Connecticut man suspected of ties to Gardner Museum heist in court on gun charges

By Richard Weizel

MILFORD, Conn. (Reuters) – A Connecticut man who prosecutors believe has ties to the biggest art heist in U.S. history pleaded not guilty in federal court on Tuesday to gun charges he was arrested on last month.

U.S. prosecutors in April said that Robert Gentile, 79, told an undercover FBI agent that he had access to paintings stolen from Boston’s Isabella Stewart Gardner Museum a quarter-century ago.

Gentile, who has a criminal record dating to the 1950s, on Tuesday pleaded not guilty in U.S. District Court in New Haven to charges of illegally selling a firearm to an undercover agent, according to one of his attorneys, Joseph Burns.

Another of Gentile’s attorneys, Ryan McGuigan, has contended that Gentile’s arrest was intended to pressure him into revealing details of the long-unsolved $500 million art heist, of which McGuigan said Gentile denies any knowledge.

The Gardner heist took place on the rainy night of March 18, 1990, when two men posing as police officers arrived at the museum’s front door. The guards on duty let them in and the pair allegedly overpowered them.

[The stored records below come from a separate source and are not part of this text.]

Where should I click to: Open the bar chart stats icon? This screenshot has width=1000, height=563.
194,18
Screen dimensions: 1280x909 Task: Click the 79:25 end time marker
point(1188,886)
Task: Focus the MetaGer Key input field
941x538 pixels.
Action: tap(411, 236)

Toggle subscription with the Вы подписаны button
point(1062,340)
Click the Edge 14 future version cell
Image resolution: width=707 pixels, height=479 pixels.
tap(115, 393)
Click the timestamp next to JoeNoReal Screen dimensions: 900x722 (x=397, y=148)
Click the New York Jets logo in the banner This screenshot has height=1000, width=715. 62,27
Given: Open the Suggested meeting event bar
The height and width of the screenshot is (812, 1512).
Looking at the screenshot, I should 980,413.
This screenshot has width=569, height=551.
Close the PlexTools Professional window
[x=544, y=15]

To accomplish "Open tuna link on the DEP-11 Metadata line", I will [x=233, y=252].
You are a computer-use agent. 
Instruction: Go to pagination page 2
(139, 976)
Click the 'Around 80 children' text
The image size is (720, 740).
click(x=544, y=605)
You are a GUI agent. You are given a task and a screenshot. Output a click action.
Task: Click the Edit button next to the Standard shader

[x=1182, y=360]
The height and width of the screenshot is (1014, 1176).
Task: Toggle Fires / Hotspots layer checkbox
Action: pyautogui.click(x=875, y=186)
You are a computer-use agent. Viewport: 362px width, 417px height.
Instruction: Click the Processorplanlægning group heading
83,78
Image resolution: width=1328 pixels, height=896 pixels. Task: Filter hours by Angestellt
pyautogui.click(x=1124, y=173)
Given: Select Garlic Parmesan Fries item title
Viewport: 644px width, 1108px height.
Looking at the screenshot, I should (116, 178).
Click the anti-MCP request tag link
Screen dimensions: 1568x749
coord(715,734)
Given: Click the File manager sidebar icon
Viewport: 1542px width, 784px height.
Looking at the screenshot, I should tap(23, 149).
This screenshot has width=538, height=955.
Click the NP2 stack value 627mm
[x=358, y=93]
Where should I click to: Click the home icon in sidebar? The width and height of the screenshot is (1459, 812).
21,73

The next morning the guards were found duct-taped to chairs in the basement and 13 artworks including Rembrandt’s “Storm on the Sea of Galilee” and Vermeer’s “The Concert” were missing. Due to a quirk in the museum founder’s will, the empty frames that once held those paintings remain on the walls, an ever-present reminder of one of Boston longest-unsolved crimes.

FBI investigators have long said they believed organized crime groups were behind the heist.

Gentile in 2012 submitted to a lie detector test that showed a high likelihood that he had lied when he investigators asked if he had any knowledge of the heist, according to court testimony.

A 2012 FBI search of Gentile’s home turned up a handwritten list of the stolen art pieces, their estimated value on the black market, and police uniforms, court documents showed.”